First Black University of Alabama student to share a building name with a Klan leader
TUSCALOOSA, Ala. — A University of Alabama building named for a former governor who led the Ku Klux Klan a century ago will also bear the name of the first Black person to attend the school, trustees decided.
Graves Hall, an academic building named for two-term Gov. Bibb Graves, a progressive who also was Grand Cyclops of the KKK before leaving the group in the late 1920s, will become Lucy-Graves Hall to recognize Autherine Lucy Foster, who in 1956 became the first Black person to enroll at Alabama.
She briefly attended classes in Graves Hall but was expelled three days later after her presence brought protests and threats against her life. In 2019, she was awarded an honorary doctorate by the university, where she had returned and earned a masters degree in education in 1992.
Trustees voted to approve the change during a meeting Thursday, news outlets reported.
Now 92, Foster expressed thanks for the honor.

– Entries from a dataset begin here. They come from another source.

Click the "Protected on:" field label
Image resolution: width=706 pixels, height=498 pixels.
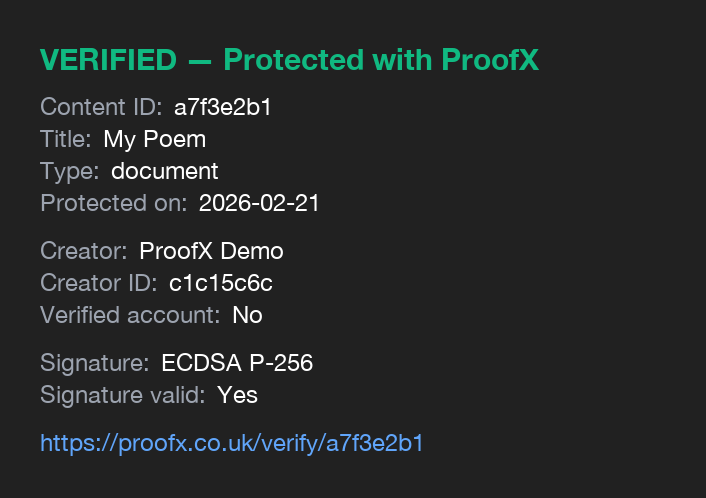pos(114,204)
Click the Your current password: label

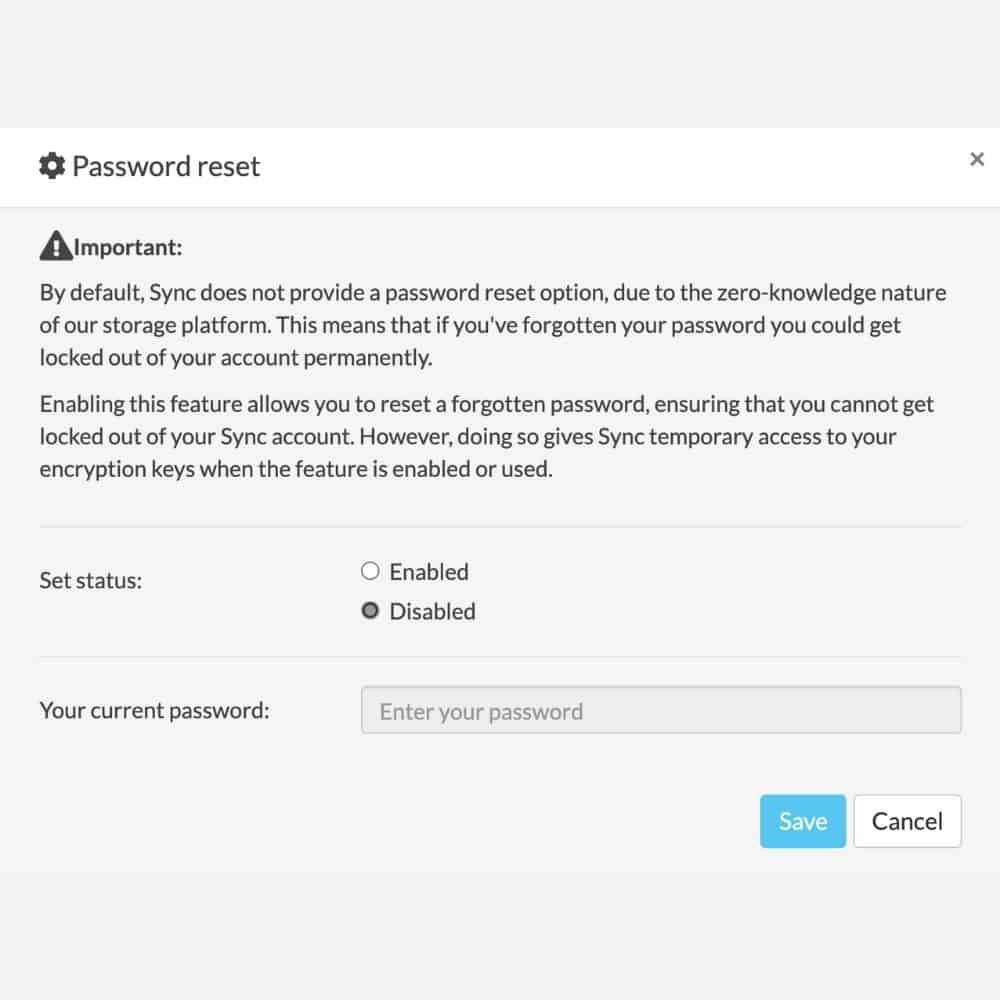[154, 710]
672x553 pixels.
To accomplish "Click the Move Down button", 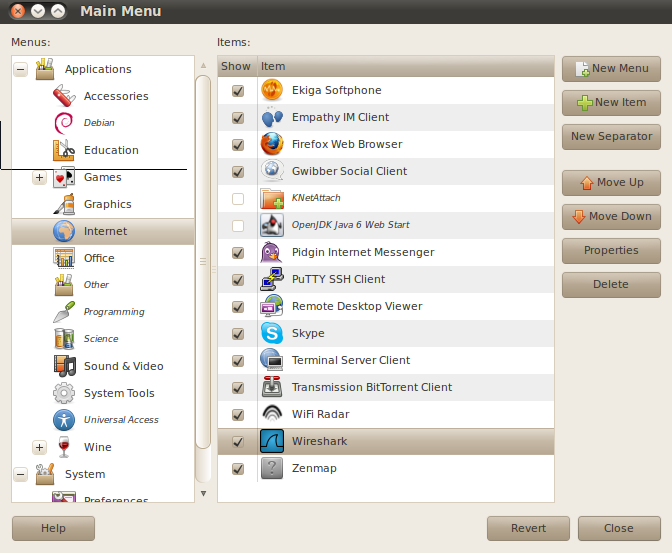I will [611, 216].
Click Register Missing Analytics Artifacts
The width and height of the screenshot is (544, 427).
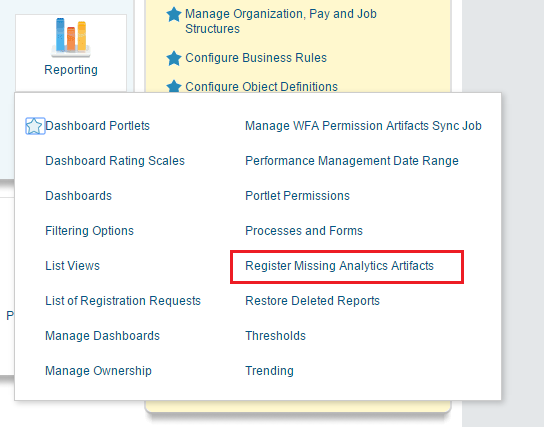[339, 266]
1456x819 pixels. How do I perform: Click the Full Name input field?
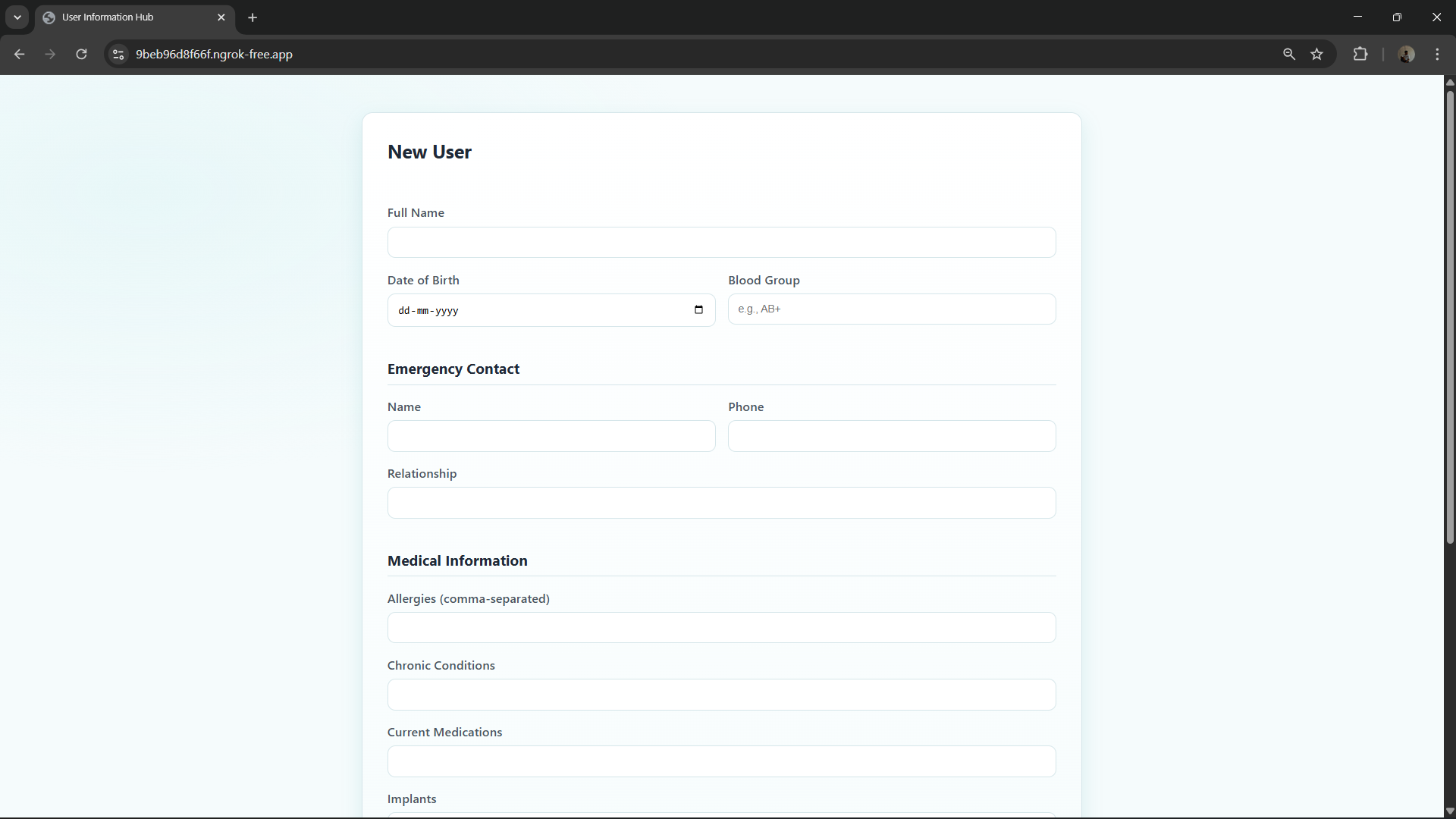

"I am so grateful to all who think that this naming opportunity has the potential to motivate and encourage others to embrace the importance of education, and to have the courage to commit to things that seek to make a difference in the lives of others," her statement said.
The student newspaper, The Crimson White, published an editorial saying Graves' name doesn't belong on the building beside Lucy's, given his association with the violent, racist organization.
"Graves' Klan membership was a convenient stepping stone in his political career. He shed his white robes once they no longer suited his political purpose. While he became known as one of the most progressive governors in the South, his ability to do so came with the endorsement of a white supremacist organization," it said.
Graves is generally considered an effective governor who expanded education in Alabama; buildings were named for him for decades on state campuses. But several schools decided to strip Graves' name off buildings in recent years as the nation reconsidered how it recalls people linked to white supremacy.
John England Jr., a former trustee who is Black and served as chair of a group that considered renaming the building, said members wrestled with what to do about Graves' name, given a record that's sullied by his Klan leadership.
"Some say he did more to directly benefit African American Alabamians than any other governor through his reform. Unfortunately, that same Governor Graves was associated with the Ku Klux Klan. Not just associated with the Ku Klux Klan, but a Grand Cyclops – It's hard for me to even say those words," he said.
The university recognized Foster in 2017 with a historic marker in front of Graves Hall, which houses the college of education. It also named the clock tower after Foster, and she's a member of the university's student hall of fame.